### RECORD EXTRACTS ###

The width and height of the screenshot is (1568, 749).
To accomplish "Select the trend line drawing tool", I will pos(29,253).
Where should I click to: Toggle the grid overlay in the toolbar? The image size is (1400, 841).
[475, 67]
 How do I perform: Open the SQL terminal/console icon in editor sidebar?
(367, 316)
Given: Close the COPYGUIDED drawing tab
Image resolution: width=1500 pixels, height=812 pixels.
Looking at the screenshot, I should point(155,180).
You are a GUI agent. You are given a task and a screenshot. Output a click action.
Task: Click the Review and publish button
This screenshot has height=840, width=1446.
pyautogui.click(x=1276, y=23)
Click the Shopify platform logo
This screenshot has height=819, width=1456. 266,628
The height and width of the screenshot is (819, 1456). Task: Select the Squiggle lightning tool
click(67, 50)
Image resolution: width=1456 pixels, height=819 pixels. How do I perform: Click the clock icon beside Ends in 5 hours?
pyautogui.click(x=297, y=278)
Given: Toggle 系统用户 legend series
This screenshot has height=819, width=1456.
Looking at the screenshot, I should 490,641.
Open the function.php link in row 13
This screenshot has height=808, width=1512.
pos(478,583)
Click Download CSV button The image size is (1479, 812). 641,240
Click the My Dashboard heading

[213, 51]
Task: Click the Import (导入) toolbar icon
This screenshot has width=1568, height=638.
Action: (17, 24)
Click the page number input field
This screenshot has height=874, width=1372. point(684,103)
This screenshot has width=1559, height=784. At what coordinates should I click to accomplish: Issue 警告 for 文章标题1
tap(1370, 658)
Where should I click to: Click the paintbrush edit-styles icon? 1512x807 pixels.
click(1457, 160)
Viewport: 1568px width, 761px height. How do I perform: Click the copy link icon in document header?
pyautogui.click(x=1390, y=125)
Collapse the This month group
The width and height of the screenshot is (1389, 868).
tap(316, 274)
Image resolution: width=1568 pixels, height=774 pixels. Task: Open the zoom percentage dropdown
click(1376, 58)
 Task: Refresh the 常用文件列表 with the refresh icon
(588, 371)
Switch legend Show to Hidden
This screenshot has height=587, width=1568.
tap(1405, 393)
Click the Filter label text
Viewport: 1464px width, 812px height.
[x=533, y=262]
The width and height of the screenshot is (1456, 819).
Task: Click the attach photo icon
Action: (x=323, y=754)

###

● **WORK ITEM**
Only the number is wanted: how many lines in the data include the string "drawing"?

● **PROBLEM SOLUTION**
2